#### [Dataset extract]
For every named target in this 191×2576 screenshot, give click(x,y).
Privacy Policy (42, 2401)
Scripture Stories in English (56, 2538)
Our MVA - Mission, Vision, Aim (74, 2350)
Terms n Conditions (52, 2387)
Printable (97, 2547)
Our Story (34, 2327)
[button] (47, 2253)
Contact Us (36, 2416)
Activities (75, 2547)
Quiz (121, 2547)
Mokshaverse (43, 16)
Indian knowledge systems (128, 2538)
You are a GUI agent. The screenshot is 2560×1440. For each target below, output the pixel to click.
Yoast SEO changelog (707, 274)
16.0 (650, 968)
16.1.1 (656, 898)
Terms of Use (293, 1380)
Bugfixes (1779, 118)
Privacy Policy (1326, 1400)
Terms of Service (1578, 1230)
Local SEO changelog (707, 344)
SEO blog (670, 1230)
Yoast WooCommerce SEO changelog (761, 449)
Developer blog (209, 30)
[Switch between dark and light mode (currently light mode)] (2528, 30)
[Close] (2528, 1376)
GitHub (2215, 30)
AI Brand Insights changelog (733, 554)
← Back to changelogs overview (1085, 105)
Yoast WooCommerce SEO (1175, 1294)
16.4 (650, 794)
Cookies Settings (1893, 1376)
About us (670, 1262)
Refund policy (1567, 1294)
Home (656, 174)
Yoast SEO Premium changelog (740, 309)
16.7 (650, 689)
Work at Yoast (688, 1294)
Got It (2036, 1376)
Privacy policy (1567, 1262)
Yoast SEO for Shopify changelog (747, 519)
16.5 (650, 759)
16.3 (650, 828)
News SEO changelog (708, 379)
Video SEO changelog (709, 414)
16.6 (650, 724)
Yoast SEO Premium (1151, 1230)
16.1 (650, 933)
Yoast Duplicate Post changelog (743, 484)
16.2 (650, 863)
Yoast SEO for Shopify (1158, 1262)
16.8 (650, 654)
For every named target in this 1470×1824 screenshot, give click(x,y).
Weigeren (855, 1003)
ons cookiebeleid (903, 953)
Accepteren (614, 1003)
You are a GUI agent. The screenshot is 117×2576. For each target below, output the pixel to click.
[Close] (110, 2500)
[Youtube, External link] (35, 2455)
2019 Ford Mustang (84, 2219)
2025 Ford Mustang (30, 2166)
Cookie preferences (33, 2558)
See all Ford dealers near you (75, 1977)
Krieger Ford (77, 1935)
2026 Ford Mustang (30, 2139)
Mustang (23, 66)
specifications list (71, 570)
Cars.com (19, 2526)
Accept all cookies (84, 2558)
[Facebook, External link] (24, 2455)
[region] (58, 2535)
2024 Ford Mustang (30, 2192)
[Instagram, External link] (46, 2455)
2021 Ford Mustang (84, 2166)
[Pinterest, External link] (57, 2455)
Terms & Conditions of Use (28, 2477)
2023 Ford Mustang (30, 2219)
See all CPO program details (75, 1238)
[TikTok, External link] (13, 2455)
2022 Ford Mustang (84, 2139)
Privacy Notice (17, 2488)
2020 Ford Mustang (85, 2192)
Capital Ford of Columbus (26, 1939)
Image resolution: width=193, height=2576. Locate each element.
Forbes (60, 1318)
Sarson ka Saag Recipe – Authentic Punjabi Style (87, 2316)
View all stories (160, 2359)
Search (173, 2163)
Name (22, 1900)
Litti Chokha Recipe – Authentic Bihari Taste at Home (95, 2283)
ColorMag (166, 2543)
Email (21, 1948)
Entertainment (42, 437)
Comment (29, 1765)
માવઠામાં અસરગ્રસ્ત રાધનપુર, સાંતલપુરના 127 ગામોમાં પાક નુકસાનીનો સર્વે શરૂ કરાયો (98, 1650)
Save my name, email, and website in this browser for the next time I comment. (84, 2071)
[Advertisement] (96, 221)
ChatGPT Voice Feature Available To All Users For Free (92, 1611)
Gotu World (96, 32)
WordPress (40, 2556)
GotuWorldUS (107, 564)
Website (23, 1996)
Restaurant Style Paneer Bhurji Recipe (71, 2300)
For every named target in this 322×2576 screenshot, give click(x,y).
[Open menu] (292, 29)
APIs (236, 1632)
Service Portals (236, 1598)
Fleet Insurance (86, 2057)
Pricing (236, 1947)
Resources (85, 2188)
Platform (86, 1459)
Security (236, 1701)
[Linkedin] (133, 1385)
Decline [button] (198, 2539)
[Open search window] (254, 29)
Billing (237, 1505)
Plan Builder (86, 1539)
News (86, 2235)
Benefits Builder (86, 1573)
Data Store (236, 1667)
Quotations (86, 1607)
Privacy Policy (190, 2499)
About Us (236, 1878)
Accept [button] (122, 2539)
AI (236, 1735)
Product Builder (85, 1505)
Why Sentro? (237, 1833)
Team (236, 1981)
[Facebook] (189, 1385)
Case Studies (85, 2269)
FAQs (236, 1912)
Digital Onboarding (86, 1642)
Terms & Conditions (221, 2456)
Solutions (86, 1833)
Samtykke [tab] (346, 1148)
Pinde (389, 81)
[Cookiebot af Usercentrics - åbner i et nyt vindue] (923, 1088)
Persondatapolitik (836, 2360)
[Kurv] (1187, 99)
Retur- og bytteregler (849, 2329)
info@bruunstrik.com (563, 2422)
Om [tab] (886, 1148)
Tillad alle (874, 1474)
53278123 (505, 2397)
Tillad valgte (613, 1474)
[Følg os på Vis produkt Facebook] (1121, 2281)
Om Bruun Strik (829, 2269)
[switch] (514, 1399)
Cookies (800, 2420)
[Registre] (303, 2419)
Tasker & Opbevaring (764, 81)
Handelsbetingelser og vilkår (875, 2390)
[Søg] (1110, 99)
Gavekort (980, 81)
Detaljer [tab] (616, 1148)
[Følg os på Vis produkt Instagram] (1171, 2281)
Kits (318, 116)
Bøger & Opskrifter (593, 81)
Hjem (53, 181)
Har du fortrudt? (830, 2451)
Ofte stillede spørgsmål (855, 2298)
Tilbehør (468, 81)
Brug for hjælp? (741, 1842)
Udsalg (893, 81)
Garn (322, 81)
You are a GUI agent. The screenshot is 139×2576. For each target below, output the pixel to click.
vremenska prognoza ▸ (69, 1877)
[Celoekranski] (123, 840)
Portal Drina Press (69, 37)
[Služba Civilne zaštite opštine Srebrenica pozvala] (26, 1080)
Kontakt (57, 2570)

#### [Work required]
All that should be written out is the stretch of lines above between the one holding "Sarson ka Saag" and the one holding "Detaljer [tab] (616, 1148)", inclusive, exactly as given.

#### [Solution to this task]
Sarson ka Saag Recipe – Authentic Punjabi Style (87, 2316)
View all stories (160, 2359)
Search (173, 2163)
Name (22, 1900)
Litti Chokha Recipe – Authentic Bihari Taste at Home (95, 2283)
ColorMag (166, 2543)
Email (21, 1948)
Entertainment (42, 437)
Comment (29, 1765)
માવઠામાં અસરગ્રસ્ત રાધનપુર, સાંતલપુરના 127 ગામોમાં પાક નુકસાનીનો સર્વે શરૂ કરાયો (98, 1650)
Save my name, email, and website in this browser for the next time I comment. (84, 2071)
[Advertisement] (96, 221)
ChatGPT Voice Feature Available To All Users For Free (92, 1611)
Gotu World (96, 32)
WordPress (40, 2556)
GotuWorldUS (107, 564)
Website (23, 1996)
Restaurant Style Paneer Bhurji Recipe (71, 2300)
For every named target in this 322×2576 screenshot, give click(x,y).
[Open menu] (292, 29)
APIs (236, 1632)
Service Portals (236, 1598)
Fleet Insurance (86, 2057)
Pricing (236, 1947)
Resources (85, 2188)
Platform (86, 1459)
Security (236, 1701)
[Linkedin] (133, 1385)
Decline [button] (198, 2539)
[Open search window] (254, 29)
Billing (237, 1505)
Plan Builder (86, 1539)
News (86, 2235)
Benefits Builder (86, 1573)
Data Store (236, 1667)
Quotations (86, 1607)
Privacy Policy (190, 2499)
About Us (236, 1878)
Accept [button] (122, 2539)
AI (236, 1735)
Product Builder (85, 1505)
Why Sentro? (237, 1833)
Team (236, 1981)
[Facebook] (189, 1385)
Case Studies (85, 2269)
FAQs (236, 1912)
Digital Onboarding (86, 1642)
Terms & Conditions (221, 2456)
Solutions (86, 1833)
Samtykke [tab] (346, 1148)
Pinde (389, 81)
[Cookiebot af Usercentrics - åbner i et nyt vindue] (923, 1088)
Persondatapolitik (836, 2360)
[Kurv] (1187, 99)
Retur- og bytteregler (849, 2329)
info@bruunstrik.com (563, 2422)
Om [tab] (886, 1148)
Tillad alle (874, 1474)
53278123 (505, 2397)
Tillad valgte (613, 1474)
[Følg os på Vis produkt Facebook] (1121, 2281)
Om Bruun Strik (829, 2269)
[switch] (514, 1399)
Cookies (800, 2420)
[Registre] (303, 2419)
Tasker & Opbevaring (764, 81)
Handelsbetingelser og vilkår (875, 2390)
[Søg] (1110, 99)
Gavekort (980, 81)
Detaljer [tab] (616, 1148)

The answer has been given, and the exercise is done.